Fluctuations of more than two degrees up/down over the course of a day are acceptable, but five degrees is pushing it and you might need to look at insulating the area or putting in a space heater. Over longer timelines, a fluctation of ten degrees between winter and summer won't be critical--completely steady temperatures might be achievable if you live inside a cave, but probably not in a house you'd want to live in!
If you live in a very hot climate (Florida, Arizona) you probably already have air conditioning. As long as it extends to your winemaking area, you're golden. If not, a swamp cooler or portable air conditioner might help you keep the temperature steady, and a thermostatically controlled space heater can steady out a colder climate.
Your winemaking space has to be very clean. You wouldn't prep your dinner on a dusty counter or serve a meal on a sticky table. Winemaking is literally food preparation. Your space needs to be easy to clean and free of dust and insects, and also free of random intrusions from other household members – including pets.
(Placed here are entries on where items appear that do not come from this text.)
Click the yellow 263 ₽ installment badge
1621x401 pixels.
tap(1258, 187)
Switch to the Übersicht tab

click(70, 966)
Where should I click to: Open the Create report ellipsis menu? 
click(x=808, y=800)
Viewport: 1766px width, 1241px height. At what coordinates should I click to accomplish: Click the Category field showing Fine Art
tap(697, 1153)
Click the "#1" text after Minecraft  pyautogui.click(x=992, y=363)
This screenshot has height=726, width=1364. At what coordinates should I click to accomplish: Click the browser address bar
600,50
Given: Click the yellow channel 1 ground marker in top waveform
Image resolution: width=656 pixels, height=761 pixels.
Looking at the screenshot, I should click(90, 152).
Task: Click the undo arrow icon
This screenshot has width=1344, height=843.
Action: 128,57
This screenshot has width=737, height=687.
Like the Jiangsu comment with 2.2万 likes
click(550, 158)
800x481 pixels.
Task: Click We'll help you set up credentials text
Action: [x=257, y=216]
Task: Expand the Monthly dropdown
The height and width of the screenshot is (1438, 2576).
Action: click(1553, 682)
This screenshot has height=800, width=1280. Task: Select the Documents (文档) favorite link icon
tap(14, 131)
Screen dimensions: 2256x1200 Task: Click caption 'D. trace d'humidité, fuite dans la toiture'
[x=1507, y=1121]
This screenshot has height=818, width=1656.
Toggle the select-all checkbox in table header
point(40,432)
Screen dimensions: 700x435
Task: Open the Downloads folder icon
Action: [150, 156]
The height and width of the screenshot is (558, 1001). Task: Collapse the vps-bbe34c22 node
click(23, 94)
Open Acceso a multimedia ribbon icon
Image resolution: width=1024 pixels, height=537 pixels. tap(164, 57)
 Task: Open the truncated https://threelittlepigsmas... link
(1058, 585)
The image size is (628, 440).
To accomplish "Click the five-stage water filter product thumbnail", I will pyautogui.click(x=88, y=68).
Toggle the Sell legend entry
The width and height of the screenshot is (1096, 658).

You should have enough light to work in, but no exposure to direct sunlight or excessively bright lighting. While UV exposure isn't as bad for wine as it is for beer (which can be ruined in only a few minutes!), bright light doesn't do the wine any favors. As long as you're using standard lighting fixtures (anything you'd put in your kitchen or living room) you won't hurt your wine and you'll be able to see what you're doing.
Using great raw materials is the first step to making great wine, and following the instructions is the next, but the conditions around you are just as important when you're making up a kit. It might take some creativity to make your winemaking space work, but thinking of the delicious end product should inspire you!